* _TRY IT_
The response should be the data again, identical in every line.

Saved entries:
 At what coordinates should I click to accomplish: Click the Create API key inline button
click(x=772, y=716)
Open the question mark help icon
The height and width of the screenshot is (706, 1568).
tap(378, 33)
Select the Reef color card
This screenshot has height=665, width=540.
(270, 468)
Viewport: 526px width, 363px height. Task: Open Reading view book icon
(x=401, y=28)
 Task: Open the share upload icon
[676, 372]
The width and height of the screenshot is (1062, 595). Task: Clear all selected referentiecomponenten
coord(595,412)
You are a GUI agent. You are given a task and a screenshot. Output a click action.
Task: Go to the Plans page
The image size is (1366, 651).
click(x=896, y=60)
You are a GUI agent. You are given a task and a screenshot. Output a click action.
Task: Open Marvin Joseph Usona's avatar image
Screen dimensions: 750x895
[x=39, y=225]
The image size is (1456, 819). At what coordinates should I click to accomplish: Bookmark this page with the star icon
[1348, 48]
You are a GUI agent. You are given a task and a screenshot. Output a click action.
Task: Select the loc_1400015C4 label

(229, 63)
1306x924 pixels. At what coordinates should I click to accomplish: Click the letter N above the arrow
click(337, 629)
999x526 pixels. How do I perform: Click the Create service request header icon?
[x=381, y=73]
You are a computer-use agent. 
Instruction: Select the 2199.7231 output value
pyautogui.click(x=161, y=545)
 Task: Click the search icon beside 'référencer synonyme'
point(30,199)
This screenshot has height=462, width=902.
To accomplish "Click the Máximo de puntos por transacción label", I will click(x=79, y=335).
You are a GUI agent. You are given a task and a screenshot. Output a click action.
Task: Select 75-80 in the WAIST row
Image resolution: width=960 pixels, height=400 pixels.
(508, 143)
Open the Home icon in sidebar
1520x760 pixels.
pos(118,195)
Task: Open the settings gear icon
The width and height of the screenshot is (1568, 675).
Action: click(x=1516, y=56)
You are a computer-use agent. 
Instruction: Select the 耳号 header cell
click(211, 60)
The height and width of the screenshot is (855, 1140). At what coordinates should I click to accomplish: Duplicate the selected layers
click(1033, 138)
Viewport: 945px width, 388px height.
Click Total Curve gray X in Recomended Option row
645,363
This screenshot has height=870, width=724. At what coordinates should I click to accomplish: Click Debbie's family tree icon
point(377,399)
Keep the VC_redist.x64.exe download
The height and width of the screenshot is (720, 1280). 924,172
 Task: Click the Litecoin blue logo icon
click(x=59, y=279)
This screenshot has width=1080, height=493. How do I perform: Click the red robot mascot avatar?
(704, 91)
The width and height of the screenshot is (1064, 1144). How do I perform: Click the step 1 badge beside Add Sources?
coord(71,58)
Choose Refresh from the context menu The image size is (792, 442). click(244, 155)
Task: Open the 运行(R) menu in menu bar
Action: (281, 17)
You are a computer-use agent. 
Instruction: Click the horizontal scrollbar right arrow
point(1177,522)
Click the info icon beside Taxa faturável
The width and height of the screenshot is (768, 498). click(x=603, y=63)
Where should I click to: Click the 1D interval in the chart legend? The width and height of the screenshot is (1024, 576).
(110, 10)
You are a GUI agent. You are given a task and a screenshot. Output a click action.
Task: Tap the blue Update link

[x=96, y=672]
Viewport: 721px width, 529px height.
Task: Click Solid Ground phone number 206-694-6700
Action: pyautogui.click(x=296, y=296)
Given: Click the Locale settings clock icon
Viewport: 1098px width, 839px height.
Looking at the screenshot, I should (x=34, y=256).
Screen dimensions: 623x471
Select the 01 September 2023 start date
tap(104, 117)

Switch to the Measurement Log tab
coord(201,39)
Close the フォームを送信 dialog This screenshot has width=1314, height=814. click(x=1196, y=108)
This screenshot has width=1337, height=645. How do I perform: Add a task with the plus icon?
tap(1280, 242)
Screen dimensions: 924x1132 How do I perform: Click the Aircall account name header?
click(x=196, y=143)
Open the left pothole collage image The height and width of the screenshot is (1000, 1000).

* _THE ANSWER_
 At what coordinates should I click to accomplish: Click the Create API key inline button
click(x=772, y=716)
Open the question mark help icon
The height and width of the screenshot is (706, 1568).
tap(378, 33)
Select the Reef color card
This screenshot has height=665, width=540.
(270, 468)
Viewport: 526px width, 363px height. Task: Open Reading view book icon
(x=401, y=28)
 Task: Open the share upload icon
[676, 372]
The width and height of the screenshot is (1062, 595). Task: Clear all selected referentiecomponenten
coord(595,412)
You are a GUI agent. You are given a task and a screenshot. Output a click action.
Task: Go to the Plans page
The image size is (1366, 651).
click(x=896, y=60)
You are a GUI agent. You are given a task and a screenshot. Output a click action.
Task: Open Marvin Joseph Usona's avatar image
Screen dimensions: 750x895
[x=39, y=225]
The image size is (1456, 819). At what coordinates should I click to accomplish: Bookmark this page with the star icon
[1348, 48]
You are a GUI agent. You are given a task and a screenshot. Output a click action.
Task: Select the loc_1400015C4 label

(229, 63)
1306x924 pixels. At what coordinates should I click to accomplish: Click the letter N above the arrow
click(337, 629)
999x526 pixels. How do I perform: Click the Create service request header icon?
[x=381, y=73]
You are a computer-use agent. 
Instruction: Select the 2199.7231 output value
pyautogui.click(x=161, y=545)
 Task: Click the search icon beside 'référencer synonyme'
point(30,199)
This screenshot has height=462, width=902.
To accomplish "Click the Máximo de puntos por transacción label", I will click(x=79, y=335).
You are a GUI agent. You are given a task and a screenshot. Output a click action.
Task: Select 75-80 in the WAIST row
Image resolution: width=960 pixels, height=400 pixels.
(508, 143)
Open the Home icon in sidebar
1520x760 pixels.
pos(118,195)
Task: Open the settings gear icon
The width and height of the screenshot is (1568, 675).
Action: click(x=1516, y=56)
You are a computer-use agent. 
Instruction: Select the 耳号 header cell
click(211, 60)
The height and width of the screenshot is (855, 1140). At what coordinates should I click to accomplish: Duplicate the selected layers
click(1033, 138)
Viewport: 945px width, 388px height.
Click Total Curve gray X in Recomended Option row
645,363
This screenshot has height=870, width=724. At what coordinates should I click to accomplish: Click Debbie's family tree icon
point(377,399)
Keep the VC_redist.x64.exe download
The height and width of the screenshot is (720, 1280). 924,172
 Task: Click the Litecoin blue logo icon
click(x=59, y=279)
This screenshot has width=1080, height=493. How do I perform: Click the red robot mascot avatar?
(704, 91)
The width and height of the screenshot is (1064, 1144). How do I perform: Click the step 1 badge beside Add Sources?
coord(71,58)
Choose Refresh from the context menu The image size is (792, 442). click(244, 155)
Task: Open the 运行(R) menu in menu bar
Action: (281, 17)
You are a computer-use agent. 
Instruction: Click the horizontal scrollbar right arrow
point(1177,522)
Click the info icon beside Taxa faturável
The width and height of the screenshot is (768, 498). click(x=603, y=63)
Where should I click to: Click the 1D interval in the chart legend? The width and height of the screenshot is (1024, 576).
(110, 10)
You are a GUI agent. You are given a task and a screenshot. Output a click action.
Task: Tap the blue Update link

[x=96, y=672]
Viewport: 721px width, 529px height.
Task: Click Solid Ground phone number 206-694-6700
Action: pyautogui.click(x=296, y=296)
Given: Click the Locale settings clock icon
Viewport: 1098px width, 839px height.
Looking at the screenshot, I should (x=34, y=256).
Screen dimensions: 623x471
Select the 01 September 2023 start date
tap(104, 117)

Switch to the Measurement Log tab
coord(201,39)
Close the フォームを送信 dialog This screenshot has width=1314, height=814. click(x=1196, y=108)
This screenshot has width=1337, height=645. How do I perform: Add a task with the plus icon?
tap(1280, 242)
Screen dimensions: 924x1132 How do I perform: Click the Aircall account name header?
click(x=196, y=143)
Open the left pothole collage image The height and width of the screenshot is (1000, 1000).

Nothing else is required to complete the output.